*** Excerpted passage Section Begins ***

Many thanks to NetGalley and Mulholland Books for gifting me a digital ARC of this fascinating true crime book by Rick Jackson and Matthew McGough. All opinions expressed in this review are my own - 5 stars!
In June 1990, Ronald Baker, a straight-A UCLA student, was found repeatedly stabbed to death in a tunnel near Spahn Ranch, where Charles Manson and his followers once lived. Shortly thereafter, Detective Rick Jackson and his partner, Frank Garcia, were assigned the case. Was there an occult factor? Their investigation soon focused on Baker's roommates, one Black and one white, and the investigators' dogged pursuit of truth and justice.

*** Excerpted passage Section Ends ***

• Exercises to complete:
[A] Rewrite the true crime book review from "Many thanks to" to "truth and justice.", swapping "roommates" for "housemates".
[B] Carry on the true crime book review from where it stops.
The dataset entries are separate material and not part of the book review.

*** Entries shown Section Begins ***

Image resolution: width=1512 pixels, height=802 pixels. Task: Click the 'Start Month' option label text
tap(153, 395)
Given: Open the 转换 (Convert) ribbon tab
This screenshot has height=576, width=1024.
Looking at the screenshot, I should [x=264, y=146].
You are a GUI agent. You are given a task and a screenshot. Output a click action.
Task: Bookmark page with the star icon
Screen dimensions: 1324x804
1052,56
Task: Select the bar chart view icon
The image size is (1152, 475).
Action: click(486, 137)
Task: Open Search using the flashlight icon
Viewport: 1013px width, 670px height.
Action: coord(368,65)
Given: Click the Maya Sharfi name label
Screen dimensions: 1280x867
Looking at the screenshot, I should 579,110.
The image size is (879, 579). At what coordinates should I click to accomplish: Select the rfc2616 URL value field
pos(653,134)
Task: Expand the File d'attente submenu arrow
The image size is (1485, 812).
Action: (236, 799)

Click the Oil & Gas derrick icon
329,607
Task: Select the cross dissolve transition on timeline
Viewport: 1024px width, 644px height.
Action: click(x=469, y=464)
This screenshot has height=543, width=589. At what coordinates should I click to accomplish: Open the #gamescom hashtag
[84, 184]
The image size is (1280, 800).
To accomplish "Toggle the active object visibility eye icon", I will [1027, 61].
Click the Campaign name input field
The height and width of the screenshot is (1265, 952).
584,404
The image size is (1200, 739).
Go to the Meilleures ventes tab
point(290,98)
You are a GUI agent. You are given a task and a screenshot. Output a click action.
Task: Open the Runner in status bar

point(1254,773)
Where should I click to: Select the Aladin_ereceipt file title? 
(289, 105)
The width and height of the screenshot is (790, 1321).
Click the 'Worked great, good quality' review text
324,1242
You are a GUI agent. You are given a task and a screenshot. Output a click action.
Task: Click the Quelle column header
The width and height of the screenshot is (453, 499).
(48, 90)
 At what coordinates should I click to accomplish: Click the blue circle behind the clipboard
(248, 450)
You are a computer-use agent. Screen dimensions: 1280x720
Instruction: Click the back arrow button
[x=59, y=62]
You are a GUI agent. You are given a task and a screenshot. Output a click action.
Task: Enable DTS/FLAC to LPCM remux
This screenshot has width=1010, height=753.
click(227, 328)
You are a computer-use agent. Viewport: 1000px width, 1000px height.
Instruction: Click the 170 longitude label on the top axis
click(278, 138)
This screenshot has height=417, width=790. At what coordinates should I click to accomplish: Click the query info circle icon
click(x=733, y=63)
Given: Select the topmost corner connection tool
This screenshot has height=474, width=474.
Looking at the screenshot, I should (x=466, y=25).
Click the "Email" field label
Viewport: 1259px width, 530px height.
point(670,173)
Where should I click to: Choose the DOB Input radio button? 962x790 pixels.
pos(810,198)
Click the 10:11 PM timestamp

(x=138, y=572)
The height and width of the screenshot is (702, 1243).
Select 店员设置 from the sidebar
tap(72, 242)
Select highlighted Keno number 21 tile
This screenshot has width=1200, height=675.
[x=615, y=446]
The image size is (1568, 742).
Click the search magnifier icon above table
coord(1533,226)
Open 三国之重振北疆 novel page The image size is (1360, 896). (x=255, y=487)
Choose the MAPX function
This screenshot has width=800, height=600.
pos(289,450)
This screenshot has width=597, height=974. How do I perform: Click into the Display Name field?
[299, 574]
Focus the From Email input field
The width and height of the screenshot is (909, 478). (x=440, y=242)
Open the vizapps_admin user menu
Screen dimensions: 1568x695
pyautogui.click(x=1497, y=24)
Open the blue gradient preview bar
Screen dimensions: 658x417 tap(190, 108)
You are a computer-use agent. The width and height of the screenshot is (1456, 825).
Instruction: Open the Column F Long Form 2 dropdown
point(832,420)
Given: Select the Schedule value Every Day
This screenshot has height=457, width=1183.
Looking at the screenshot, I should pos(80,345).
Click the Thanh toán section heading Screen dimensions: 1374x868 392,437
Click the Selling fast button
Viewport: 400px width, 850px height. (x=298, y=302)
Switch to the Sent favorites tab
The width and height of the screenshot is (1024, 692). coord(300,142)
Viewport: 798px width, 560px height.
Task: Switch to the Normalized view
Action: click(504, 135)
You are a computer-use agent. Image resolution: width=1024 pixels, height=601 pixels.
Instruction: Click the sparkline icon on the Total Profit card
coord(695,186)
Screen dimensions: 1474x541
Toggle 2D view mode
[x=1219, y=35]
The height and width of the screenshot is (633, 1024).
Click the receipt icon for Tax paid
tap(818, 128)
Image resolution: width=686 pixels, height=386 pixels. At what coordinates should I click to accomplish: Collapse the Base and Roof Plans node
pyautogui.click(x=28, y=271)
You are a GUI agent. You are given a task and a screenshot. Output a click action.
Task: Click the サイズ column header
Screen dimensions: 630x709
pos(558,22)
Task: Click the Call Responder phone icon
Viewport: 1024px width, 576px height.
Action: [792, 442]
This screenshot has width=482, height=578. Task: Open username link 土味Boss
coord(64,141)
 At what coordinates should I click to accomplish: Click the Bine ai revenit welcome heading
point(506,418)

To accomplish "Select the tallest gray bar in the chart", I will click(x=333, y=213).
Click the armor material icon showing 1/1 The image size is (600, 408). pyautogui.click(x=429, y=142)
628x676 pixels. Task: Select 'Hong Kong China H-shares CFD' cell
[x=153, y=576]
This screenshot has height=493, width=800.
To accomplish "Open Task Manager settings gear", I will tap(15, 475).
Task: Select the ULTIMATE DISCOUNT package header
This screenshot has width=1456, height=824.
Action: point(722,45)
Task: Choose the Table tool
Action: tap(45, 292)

*** Entries shown Section Ends ***

• Answers by task:
[A]
Many thanks to NetGalley and Mulholland Books for gifting me a digital ARC of this fascinating true crime book by Rick Jackson and Matthew McGough. All opinions expressed in this review are my own - 5 stars!
In June 1990, Ronald Baker, a straight-A UCLA student, was found repeatedly stabbed to death in a tunnel near Spahn Ranch, where Charles Manson and his followers once lived. Shortly thereafter, Detective Rick Jackson and his partner, Frank Garcia, were assigned the case. Was there an occult factor? Their investigation soon focused on Baker's housemates, one Black and one white, and the investigators' dogged pursuit of truth and justice.

[B]
I thought this was a fascinating look back at LA in the 1990s, where race, police brutality, and satanism were the headline stories. But it's also such a close introspection of police work at its finest, where finding the truth takes priority over everything else. These detectives worked for years and even decades to get justice for families. It's a look back at the effects of the Rodney King and OJ Simpson verdicts, and you'll recognize many names from that era. Now that our movements and conversations are tracked by cellphones and cameras, this is true, gritty detective work when DNA was in its infancy. The crime itself was horrifying and such a tragic loss of a young man, but kudos to Jackson and Garcia for their devotion.